| Lampyris noctiluca (Linnaeus, 1767)|
Main synonym = Cantharis noctiluca Linnaeus, 1767
| Taxonomical Classification: Animalia / Arthropoda / Insecta / Coleoptera / Lampyridae |
| Glow-worm, Common glow-worm Musbieħ il-lejl|
| Further Information: |
Most of this species life cycle is is the larval stage, and it is hence this form that it is more popular with us. In fact, the life cycle of the larva is about 3 years, feeding only on snails and slugs. It can feed on dead prey, but has also the ability to inject a toxic and digestive substance into the snail and digest it after it dies.
The female adult is very similar to the larval form. It is unable to feed efficientely, and remains alive for 10 days, consuming mostly the food of the larval stage. The flightless female spends this short time to find a male, which on the other hand can fly. The female attracts males by its flourescent and well visible glow at its last 3 segments of the body. This glow usually endures for 2 hours and then the female retracts back to its hiding place. Larvae are sometimes seen to glow, although they seem able to turn off their light more easily than the female, especially when disturbed.

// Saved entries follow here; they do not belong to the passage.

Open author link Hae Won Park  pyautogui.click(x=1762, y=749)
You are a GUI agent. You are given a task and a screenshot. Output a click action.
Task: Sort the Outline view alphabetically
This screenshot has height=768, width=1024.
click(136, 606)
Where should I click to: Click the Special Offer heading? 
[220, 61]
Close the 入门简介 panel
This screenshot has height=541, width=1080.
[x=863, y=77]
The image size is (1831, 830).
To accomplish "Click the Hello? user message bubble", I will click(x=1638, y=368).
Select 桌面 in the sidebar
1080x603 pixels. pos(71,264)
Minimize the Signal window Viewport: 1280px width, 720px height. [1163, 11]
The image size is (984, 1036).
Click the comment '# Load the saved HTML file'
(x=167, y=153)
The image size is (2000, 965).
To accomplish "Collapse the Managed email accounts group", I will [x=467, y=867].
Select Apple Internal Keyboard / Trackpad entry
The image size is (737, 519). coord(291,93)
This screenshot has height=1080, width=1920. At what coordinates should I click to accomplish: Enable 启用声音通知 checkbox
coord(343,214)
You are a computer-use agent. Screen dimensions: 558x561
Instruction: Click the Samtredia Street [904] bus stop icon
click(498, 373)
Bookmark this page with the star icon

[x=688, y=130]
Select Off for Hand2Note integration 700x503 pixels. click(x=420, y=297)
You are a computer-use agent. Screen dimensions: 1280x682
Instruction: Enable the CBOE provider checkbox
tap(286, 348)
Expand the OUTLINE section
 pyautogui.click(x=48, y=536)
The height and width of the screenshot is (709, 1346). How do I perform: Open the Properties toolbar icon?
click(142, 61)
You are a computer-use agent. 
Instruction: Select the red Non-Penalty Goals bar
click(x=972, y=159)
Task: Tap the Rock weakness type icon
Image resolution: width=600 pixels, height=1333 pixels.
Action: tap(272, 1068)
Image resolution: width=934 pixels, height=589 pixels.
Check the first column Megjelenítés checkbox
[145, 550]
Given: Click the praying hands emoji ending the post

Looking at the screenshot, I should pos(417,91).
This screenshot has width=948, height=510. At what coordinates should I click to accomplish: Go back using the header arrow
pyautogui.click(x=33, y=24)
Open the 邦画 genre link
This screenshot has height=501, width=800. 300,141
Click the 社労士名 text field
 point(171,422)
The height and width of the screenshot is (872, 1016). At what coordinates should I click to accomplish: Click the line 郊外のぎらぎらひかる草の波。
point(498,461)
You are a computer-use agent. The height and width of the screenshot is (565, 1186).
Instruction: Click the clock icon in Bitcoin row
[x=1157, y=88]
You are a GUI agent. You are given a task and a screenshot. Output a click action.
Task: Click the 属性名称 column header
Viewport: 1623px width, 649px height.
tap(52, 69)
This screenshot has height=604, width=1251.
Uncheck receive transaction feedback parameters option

The insect can regulate its light production by controlling the oxygen supply to the light emitting membranes containing luciferin. The chemical reaction producing the light from luciferin is catalysed by luciferase, the exact chemical structure of which is determined by the glow worms individual genetic structure, which in turn determines subtle differences in the light produced from individual to individual. Virtually all of the energy produced is light; only 2% is heat.
After mating, the female\'s glowing stops and shortly it lays about 100-150 yellow eggs and dies few days later. The eggs hatch into small larva after 2 weeks or so. The larva hibernate in Summer and beginning of Autumn, when food (= snails) is hard to find. They hibernate in damp, shaded, places such as in cracks between stones or under large stones.